Start of Entries shown

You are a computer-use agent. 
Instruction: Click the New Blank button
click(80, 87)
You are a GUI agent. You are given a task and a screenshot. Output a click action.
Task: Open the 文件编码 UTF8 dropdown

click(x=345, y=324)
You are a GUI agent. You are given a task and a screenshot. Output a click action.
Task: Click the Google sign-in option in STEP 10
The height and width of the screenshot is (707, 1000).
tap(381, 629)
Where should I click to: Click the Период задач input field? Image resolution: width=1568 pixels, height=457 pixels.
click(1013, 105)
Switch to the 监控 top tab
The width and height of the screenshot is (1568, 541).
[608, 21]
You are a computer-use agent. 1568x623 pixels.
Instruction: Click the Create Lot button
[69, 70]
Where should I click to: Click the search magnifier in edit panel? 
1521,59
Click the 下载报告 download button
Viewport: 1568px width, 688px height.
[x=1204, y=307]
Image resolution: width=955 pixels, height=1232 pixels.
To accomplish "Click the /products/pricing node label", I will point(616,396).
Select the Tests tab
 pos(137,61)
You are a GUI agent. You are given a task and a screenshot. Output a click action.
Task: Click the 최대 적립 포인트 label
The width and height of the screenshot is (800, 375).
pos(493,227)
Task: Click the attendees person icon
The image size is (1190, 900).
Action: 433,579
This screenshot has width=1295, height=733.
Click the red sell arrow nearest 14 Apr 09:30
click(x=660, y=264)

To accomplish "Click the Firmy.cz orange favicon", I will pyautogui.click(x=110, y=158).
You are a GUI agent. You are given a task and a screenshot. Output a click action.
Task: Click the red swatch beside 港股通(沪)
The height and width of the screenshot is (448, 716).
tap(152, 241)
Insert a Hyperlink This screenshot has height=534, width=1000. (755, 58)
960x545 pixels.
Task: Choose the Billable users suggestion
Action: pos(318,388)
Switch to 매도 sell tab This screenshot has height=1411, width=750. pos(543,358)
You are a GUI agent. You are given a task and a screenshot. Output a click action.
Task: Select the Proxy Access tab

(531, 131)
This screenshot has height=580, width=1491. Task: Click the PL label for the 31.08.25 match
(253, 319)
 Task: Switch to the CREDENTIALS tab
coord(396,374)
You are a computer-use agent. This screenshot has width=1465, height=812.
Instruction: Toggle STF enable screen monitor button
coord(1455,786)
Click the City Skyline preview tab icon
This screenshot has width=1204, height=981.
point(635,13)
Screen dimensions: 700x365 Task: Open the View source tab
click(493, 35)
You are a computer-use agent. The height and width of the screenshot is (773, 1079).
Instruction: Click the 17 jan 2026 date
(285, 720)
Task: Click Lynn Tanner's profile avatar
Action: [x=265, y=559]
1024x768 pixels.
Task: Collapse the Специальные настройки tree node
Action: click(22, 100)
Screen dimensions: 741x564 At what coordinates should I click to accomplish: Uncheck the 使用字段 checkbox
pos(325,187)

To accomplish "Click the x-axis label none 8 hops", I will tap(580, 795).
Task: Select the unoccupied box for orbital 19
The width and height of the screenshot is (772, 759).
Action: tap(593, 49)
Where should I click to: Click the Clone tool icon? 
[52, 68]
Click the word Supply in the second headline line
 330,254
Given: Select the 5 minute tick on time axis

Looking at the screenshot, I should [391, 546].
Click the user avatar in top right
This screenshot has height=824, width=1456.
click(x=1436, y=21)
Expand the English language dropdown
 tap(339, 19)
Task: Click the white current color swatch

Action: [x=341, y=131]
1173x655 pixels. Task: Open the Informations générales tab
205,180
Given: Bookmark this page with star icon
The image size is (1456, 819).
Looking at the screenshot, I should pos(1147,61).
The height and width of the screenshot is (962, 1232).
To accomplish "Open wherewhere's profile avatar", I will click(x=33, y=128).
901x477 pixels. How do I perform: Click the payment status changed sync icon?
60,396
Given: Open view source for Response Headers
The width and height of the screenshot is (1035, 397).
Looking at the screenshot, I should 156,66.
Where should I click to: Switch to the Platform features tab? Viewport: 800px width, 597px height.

End of Entries shown

Challenge:
Copy the items above line for line, exactly as they appear.

Result of the task:
You are a computer-use agent. 
Instruction: Click the New Blank button
click(80, 87)
You are a GUI agent. You are given a task and a screenshot. Output a click action.
Task: Open the 文件编码 UTF8 dropdown

click(x=345, y=324)
You are a GUI agent. You are given a task and a screenshot. Output a click action.
Task: Click the Google sign-in option in STEP 10
The height and width of the screenshot is (707, 1000).
tap(381, 629)
Where should I click to: Click the Период задач input field? Image resolution: width=1568 pixels, height=457 pixels.
click(1013, 105)
Switch to the 监控 top tab
The width and height of the screenshot is (1568, 541).
[608, 21]
You are a computer-use agent. 1568x623 pixels.
Instruction: Click the Create Lot button
[69, 70]
Where should I click to: Click the search magnifier in edit panel? 
1521,59
Click the 下载报告 download button
Viewport: 1568px width, 688px height.
[x=1204, y=307]
Image resolution: width=955 pixels, height=1232 pixels.
To accomplish "Click the /products/pricing node label", I will point(616,396).
Select the Tests tab
 pos(137,61)
You are a GUI agent. You are given a task and a screenshot. Output a click action.
Task: Click the 최대 적립 포인트 label
The width and height of the screenshot is (800, 375).
pos(493,227)
Task: Click the attendees person icon
The image size is (1190, 900).
Action: 433,579
This screenshot has width=1295, height=733.
Click the red sell arrow nearest 14 Apr 09:30
click(x=660, y=264)

To accomplish "Click the Firmy.cz orange favicon", I will pyautogui.click(x=110, y=158).
You are a GUI agent. You are given a task and a screenshot. Output a click action.
Task: Click the red swatch beside 港股通(沪)
The height and width of the screenshot is (448, 716).
tap(152, 241)
Insert a Hyperlink This screenshot has height=534, width=1000. (755, 58)
960x545 pixels.
Task: Choose the Billable users suggestion
Action: pos(318,388)
Switch to 매도 sell tab This screenshot has height=1411, width=750. pos(543,358)
You are a GUI agent. You are given a task and a screenshot. Output a click action.
Task: Select the Proxy Access tab

(531, 131)
This screenshot has height=580, width=1491. Task: Click the PL label for the 31.08.25 match
(253, 319)
 Task: Switch to the CREDENTIALS tab
coord(396,374)
You are a computer-use agent. This screenshot has width=1465, height=812.
Instruction: Toggle STF enable screen monitor button
coord(1455,786)
Click the City Skyline preview tab icon
This screenshot has width=1204, height=981.
point(635,13)
Screen dimensions: 700x365 Task: Open the View source tab
click(493, 35)
You are a computer-use agent. The height and width of the screenshot is (773, 1079).
Instruction: Click the 17 jan 2026 date
(285, 720)
Task: Click Lynn Tanner's profile avatar
Action: [x=265, y=559]
1024x768 pixels.
Task: Collapse the Специальные настройки tree node
Action: click(22, 100)
Screen dimensions: 741x564 At what coordinates should I click to accomplish: Uncheck the 使用字段 checkbox
pos(325,187)

To accomplish "Click the x-axis label none 8 hops", I will tap(580, 795).
Task: Select the unoccupied box for orbital 19
The width and height of the screenshot is (772, 759).
Action: tap(593, 49)
Where should I click to: Click the Clone tool icon? 
[52, 68]
Click the word Supply in the second headline line
 330,254
Given: Select the 5 minute tick on time axis

Looking at the screenshot, I should [391, 546].
Click the user avatar in top right
This screenshot has height=824, width=1456.
click(x=1436, y=21)
Expand the English language dropdown
 tap(339, 19)
Task: Click the white current color swatch

Action: [x=341, y=131]
1173x655 pixels. Task: Open the Informations générales tab
205,180
Given: Bookmark this page with star icon
The image size is (1456, 819).
Looking at the screenshot, I should pos(1147,61).
The height and width of the screenshot is (962, 1232).
To accomplish "Open wherewhere's profile avatar", I will click(x=33, y=128).
901x477 pixels. How do I perform: Click the payment status changed sync icon?
60,396
Given: Open view source for Response Headers
The width and height of the screenshot is (1035, 397).
Looking at the screenshot, I should 156,66.
Where should I click to: Switch to the Platform features tab? Viewport: 800px width, 597px height.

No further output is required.